Karena episentrum kekuasaan dikontrol oleh elite-elite partai, sehingga dalam pengambilan keputusan di internal partai ditentukan oleh elite-elite partai.
Kedua, dapat dilihat dari koalisi partai politik pendukung pemerintah di parlemen. Koalisi partai politik terbentuk bersifat transaksional: barter jabatan menteri dan posisi komisaris di BUMN.
Satu sisi, koalisi besar menjaga stabilitas politik dan berjalannya pembangunan. Namun, di sisi lain, mematikan check and balance, melahirkan sentralisasi kekuasaan eksekutif yang sangat kuat.

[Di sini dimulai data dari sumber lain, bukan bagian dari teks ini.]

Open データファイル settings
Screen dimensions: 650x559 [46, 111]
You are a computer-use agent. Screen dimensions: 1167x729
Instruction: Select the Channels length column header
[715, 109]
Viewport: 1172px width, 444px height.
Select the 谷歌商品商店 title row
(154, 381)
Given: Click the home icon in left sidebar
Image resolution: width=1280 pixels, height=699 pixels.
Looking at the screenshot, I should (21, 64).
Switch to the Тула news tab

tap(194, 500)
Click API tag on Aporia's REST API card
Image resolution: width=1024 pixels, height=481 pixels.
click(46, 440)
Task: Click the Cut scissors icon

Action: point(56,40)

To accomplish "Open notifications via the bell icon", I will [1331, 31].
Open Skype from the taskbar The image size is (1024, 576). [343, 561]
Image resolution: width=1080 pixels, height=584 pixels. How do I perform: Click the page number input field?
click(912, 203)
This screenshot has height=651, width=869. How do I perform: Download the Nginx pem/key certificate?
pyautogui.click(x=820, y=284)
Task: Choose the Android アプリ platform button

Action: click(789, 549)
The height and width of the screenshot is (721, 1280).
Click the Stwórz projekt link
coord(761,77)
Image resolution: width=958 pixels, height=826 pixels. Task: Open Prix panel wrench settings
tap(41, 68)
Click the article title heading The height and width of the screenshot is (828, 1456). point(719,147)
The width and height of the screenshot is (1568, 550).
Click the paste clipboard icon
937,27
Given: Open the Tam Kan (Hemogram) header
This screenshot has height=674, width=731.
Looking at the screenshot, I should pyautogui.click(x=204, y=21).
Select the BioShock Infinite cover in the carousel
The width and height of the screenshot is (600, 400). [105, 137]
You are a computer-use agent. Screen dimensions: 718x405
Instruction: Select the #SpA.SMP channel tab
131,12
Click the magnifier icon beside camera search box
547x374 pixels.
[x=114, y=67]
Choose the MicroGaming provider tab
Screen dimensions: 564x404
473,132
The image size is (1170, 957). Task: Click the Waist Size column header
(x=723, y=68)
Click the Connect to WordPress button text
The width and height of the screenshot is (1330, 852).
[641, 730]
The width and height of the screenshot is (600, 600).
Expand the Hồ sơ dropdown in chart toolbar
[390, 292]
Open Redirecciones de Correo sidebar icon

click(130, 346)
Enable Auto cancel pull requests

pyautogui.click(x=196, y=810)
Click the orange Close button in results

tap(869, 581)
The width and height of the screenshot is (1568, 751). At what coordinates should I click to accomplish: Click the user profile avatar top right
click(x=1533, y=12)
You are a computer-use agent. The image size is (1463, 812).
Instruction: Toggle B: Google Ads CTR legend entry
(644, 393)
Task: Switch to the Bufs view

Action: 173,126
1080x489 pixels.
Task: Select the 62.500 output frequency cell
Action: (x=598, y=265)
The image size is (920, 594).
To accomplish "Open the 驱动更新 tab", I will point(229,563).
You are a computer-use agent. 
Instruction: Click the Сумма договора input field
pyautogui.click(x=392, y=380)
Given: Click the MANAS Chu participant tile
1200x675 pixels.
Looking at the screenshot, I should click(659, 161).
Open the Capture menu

Ketiga, dapat dilihat dari produk undang-undang yang dihasilkan. Apakah undang-undang yang dihasilkan responsif, elitis atau konservatif.
Tampaknya produk undang-undang yang dihasilkan oleh pemerintah dan DPR akhir-akhir ini cenderung elitis dan konservatif.
Produk undang-undang seperti Undang-Undang Minerba, Undang-Undang Cipta Kerja, Undang-Undang IKN, Undang-Undang MD3, Undang-Undang ITE, dan KUHP baru merupakan produk undang-undang elitis dan konservatif.
Indikator-indikator di atas, merupakan cerminan partai politik, apakah partai politik memiliki ideologi atau semakin menegaskan bahwa partai politik tidak memiliki ideologi.(*)
*Mahmud adalah Sekretaris Umum Korps Pengader Cabang HMI Cabang Yogyakarta dan Alumni Magister Hukum Universitas Islam Indonesia.